The program has released its final report including the activities and results from two years of sampling – from 2017 to 2019. The sampling program included physical habitat assessments, physical and chemical analyses of water and sediment, and chemical analyses of fish and invertebrates collected in the Taku, Stikine, and Unuk watersheds.

Water and sediment samples were tested for a number of elements, such as: cadmium, copper, selenium, zinc, arsenic, iron, manganese, and nickel. Findings included:

  • Some water sample results exceeded B.C. water quality guidelines at the B.C. sample sites. However, there were no exceedances of Alaska water quality standards for all samples taken downstream of the B.C.-Alaska border.
  • In some cases, element concentrations in water samples were above provincial guidelines upstream from mine sites, likely reflecting waters with naturally elevated mineral levels.
  • Sediment samples in both jurisdictions identified sites with concentrations of some elements above guidelines. Again, the elevated levels are largely attributed to naturally occurring mineral deposits in several areas.
  • Water quality testing showed significant agreement between data collected by government and data collected by industry.

Biological sampling looked at the presence of contaminants in migratory and resident fish species in the watersheds.

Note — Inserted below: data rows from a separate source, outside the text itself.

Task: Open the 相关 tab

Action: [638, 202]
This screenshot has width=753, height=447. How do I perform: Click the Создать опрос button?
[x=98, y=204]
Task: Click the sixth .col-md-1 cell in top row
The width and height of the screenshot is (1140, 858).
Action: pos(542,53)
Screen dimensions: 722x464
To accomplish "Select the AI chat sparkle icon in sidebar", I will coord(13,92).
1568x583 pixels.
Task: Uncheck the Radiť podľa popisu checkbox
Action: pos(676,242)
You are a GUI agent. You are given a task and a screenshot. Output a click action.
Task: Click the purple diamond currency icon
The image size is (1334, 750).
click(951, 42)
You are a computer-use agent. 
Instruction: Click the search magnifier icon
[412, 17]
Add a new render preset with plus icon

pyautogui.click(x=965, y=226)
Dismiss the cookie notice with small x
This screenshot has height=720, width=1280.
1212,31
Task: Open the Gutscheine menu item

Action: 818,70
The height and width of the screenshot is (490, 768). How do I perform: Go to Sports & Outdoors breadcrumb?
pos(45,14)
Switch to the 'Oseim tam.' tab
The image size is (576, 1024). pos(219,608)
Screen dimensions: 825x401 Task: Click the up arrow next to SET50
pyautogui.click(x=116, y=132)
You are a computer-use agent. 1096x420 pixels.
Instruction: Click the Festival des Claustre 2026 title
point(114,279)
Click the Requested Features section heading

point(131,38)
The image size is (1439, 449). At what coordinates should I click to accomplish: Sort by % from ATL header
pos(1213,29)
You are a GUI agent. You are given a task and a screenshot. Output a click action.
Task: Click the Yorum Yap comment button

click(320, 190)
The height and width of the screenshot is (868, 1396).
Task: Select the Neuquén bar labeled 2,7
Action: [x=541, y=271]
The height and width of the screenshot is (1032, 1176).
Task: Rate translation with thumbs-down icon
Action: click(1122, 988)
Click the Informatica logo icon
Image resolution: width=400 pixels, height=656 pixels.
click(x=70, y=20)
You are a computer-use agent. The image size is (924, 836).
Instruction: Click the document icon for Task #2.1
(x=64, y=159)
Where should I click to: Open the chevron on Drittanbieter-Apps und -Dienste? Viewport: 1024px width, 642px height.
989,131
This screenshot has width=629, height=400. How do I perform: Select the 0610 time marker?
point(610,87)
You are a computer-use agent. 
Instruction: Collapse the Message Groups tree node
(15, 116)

  • Fish sample results showed that the concentrations of elements in juvenile resident fish varied between sample sites in each watershed.
  • Resident fish species (such as Dolly Varden char) sample results in the Taku watershed revealed similar results both upstream and downstream of the Tulsequah Chief Mine.
  • In all fish sampled, the total mercury concentrations were below Health Canada’s maximum limit for human consumption.